**EXERCISE PROMPT**
Start at the line in the entries below that contains "This screenshot has width=1302, height=645.", stop at the line that contains "Select the purple", and output exactly the lines in that span, both ends included.

**Data entries**
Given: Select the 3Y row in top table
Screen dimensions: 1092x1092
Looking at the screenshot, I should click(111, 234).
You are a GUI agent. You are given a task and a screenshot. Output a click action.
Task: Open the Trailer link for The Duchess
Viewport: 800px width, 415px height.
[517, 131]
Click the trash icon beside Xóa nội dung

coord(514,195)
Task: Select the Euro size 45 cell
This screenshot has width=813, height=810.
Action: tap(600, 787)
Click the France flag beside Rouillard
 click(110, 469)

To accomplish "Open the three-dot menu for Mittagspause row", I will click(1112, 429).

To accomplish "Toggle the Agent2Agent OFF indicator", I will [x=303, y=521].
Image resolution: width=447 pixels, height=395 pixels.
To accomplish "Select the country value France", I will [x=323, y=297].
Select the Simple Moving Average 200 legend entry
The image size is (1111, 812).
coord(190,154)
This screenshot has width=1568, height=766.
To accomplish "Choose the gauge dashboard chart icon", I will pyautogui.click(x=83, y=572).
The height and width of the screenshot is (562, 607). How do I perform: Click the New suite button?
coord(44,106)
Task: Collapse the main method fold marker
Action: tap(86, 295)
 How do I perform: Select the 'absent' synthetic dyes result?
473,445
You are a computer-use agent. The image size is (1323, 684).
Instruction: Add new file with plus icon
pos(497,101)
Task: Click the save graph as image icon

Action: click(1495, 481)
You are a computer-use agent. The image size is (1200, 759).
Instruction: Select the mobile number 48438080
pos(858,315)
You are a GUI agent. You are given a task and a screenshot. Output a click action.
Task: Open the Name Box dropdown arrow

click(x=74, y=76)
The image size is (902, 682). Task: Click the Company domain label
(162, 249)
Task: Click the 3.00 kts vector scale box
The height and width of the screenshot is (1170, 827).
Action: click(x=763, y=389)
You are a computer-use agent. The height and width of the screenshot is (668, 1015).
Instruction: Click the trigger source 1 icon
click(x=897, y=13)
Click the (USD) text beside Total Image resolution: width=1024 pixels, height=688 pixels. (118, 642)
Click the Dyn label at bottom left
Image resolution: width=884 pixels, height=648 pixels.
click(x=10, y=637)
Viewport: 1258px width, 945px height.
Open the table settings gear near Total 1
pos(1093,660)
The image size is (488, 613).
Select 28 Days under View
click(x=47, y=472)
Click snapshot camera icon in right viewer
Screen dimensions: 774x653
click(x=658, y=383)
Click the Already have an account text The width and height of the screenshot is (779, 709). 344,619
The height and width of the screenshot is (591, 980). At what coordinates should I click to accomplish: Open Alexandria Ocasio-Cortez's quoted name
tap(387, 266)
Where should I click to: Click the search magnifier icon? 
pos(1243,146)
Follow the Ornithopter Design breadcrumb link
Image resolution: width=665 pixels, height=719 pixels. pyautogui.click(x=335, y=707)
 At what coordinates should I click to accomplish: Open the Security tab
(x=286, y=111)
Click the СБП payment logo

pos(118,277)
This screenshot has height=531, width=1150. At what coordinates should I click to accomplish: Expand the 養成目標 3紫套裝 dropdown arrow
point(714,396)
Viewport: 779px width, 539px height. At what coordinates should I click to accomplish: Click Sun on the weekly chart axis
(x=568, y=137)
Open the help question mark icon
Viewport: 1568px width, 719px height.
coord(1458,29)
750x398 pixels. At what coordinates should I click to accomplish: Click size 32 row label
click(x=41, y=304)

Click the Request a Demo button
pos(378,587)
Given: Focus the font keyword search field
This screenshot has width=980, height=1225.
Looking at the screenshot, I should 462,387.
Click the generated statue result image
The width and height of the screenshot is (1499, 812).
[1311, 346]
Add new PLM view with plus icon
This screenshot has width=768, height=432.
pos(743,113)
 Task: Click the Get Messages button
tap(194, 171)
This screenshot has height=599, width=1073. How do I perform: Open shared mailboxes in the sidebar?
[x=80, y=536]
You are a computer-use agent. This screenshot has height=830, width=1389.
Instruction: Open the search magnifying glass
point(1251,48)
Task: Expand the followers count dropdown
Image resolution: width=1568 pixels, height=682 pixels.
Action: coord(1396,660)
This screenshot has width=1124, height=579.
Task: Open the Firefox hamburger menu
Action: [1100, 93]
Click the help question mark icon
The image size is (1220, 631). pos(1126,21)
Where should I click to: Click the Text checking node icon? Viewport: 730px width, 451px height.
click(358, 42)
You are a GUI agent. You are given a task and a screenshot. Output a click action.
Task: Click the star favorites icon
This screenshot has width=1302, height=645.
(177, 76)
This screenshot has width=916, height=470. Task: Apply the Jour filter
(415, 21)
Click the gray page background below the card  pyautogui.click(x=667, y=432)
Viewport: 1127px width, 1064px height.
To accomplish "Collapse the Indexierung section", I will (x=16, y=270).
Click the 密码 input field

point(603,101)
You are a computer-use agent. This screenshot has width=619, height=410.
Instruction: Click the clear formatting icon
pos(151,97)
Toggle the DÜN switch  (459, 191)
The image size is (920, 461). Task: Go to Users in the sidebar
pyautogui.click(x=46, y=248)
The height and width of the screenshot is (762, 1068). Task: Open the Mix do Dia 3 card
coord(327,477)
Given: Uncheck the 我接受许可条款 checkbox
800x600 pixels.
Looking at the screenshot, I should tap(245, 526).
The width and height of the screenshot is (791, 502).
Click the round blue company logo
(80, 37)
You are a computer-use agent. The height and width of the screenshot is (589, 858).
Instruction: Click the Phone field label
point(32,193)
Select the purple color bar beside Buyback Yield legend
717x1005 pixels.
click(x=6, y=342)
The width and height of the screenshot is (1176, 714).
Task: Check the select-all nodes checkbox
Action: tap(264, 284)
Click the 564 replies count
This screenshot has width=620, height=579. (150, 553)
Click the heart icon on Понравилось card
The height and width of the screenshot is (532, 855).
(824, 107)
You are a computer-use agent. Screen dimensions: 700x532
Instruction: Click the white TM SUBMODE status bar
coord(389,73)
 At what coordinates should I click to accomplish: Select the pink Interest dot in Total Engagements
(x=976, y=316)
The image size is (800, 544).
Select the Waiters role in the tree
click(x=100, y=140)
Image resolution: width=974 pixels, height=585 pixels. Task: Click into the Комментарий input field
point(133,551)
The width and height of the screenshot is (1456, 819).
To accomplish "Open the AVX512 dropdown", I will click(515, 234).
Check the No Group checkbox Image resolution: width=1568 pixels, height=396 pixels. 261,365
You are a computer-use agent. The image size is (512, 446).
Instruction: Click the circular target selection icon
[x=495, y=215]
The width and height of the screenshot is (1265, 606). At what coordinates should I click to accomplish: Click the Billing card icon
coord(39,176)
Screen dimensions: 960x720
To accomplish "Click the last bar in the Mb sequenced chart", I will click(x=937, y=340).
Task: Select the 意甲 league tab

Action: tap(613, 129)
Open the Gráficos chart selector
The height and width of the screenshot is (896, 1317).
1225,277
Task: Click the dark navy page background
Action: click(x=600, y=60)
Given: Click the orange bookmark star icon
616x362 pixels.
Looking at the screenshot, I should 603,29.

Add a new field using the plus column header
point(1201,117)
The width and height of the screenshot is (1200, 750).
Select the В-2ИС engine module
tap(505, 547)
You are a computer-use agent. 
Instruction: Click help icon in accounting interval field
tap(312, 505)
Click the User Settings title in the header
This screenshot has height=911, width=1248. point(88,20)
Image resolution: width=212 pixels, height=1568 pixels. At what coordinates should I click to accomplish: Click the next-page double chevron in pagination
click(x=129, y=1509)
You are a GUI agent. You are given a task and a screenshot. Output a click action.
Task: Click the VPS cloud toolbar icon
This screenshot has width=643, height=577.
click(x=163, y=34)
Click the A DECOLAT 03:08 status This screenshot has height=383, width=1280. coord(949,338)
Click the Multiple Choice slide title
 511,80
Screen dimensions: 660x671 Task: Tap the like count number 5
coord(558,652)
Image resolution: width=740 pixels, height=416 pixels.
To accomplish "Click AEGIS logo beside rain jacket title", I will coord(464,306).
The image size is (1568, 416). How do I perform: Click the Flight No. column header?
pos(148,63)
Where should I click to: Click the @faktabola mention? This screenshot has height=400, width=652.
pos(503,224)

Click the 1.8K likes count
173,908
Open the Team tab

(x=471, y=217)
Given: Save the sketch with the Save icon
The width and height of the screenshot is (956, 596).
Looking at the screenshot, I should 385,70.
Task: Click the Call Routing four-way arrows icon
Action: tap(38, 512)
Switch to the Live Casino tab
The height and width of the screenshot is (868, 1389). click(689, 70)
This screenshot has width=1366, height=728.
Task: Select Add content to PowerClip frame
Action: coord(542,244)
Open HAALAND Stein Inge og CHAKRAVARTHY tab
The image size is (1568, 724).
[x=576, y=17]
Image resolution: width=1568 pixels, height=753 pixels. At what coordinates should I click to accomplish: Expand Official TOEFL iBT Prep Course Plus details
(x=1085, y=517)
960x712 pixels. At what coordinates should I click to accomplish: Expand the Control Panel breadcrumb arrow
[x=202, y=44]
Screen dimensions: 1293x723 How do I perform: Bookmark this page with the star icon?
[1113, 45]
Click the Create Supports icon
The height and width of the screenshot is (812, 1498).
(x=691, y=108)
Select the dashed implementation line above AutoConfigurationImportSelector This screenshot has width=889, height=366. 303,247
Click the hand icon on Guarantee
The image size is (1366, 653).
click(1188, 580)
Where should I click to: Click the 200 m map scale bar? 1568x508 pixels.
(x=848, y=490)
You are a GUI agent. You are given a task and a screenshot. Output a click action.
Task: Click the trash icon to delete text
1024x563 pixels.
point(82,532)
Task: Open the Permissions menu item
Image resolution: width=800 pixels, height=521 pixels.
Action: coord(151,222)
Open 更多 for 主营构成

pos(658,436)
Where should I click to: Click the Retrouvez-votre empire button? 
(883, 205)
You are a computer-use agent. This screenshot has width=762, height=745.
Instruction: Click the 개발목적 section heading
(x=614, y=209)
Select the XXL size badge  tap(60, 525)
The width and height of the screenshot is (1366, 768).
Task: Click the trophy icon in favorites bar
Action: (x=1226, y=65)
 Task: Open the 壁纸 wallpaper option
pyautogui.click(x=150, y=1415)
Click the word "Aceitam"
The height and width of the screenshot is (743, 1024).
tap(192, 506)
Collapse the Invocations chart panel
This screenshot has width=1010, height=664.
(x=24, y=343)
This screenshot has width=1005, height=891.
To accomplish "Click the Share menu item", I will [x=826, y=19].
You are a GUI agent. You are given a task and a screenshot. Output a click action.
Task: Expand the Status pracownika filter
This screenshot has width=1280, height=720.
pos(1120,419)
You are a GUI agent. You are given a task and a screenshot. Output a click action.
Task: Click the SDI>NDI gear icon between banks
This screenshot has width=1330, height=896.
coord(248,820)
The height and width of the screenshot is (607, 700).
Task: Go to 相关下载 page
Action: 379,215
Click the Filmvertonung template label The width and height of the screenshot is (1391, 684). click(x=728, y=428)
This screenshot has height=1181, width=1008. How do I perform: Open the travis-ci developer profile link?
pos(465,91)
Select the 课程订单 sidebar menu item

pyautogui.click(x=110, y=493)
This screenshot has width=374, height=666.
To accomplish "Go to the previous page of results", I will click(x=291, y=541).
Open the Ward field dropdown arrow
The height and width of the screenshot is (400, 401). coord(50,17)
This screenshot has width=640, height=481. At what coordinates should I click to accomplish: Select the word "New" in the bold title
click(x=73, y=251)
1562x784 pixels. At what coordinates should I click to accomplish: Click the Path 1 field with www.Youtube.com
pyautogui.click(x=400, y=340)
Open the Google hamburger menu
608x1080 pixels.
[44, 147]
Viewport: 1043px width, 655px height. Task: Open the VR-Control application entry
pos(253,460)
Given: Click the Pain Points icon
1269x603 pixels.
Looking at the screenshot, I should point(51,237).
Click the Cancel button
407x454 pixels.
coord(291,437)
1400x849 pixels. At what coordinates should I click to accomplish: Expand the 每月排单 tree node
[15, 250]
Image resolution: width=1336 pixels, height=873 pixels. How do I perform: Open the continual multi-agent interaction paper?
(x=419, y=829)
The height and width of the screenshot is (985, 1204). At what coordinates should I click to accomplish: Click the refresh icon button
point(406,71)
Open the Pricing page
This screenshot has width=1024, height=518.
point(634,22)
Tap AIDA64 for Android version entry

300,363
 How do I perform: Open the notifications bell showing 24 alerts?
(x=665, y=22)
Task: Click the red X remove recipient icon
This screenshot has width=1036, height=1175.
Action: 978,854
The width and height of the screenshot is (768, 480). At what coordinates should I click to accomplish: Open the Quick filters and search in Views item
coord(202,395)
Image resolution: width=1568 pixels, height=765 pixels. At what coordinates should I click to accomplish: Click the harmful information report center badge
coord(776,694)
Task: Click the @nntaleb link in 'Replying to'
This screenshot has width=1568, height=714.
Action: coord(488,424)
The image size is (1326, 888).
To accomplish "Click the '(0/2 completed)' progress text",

**TASK ANSWER**
This screenshot has width=1302, height=645.
(177, 76)
This screenshot has width=916, height=470. Task: Apply the Jour filter
(415, 21)
Click the gray page background below the card  pyautogui.click(x=667, y=432)
Viewport: 1127px width, 1064px height.
To accomplish "Collapse the Indexierung section", I will (x=16, y=270).
Click the 密码 input field

point(603,101)
You are a computer-use agent. This screenshot has width=619, height=410.
Instruction: Click the clear formatting icon
pos(151,97)
Toggle the DÜN switch  (459, 191)
The image size is (920, 461). Task: Go to Users in the sidebar
pyautogui.click(x=46, y=248)
The height and width of the screenshot is (762, 1068). Task: Open the Mix do Dia 3 card
coord(327,477)
Given: Uncheck the 我接受许可条款 checkbox
800x600 pixels.
Looking at the screenshot, I should tap(245, 526).
The width and height of the screenshot is (791, 502).
Click the round blue company logo
(80, 37)
You are a computer-use agent. The height and width of the screenshot is (589, 858).
Instruction: Click the Phone field label
point(32,193)
Select the purple color bar beside Buyback Yield legend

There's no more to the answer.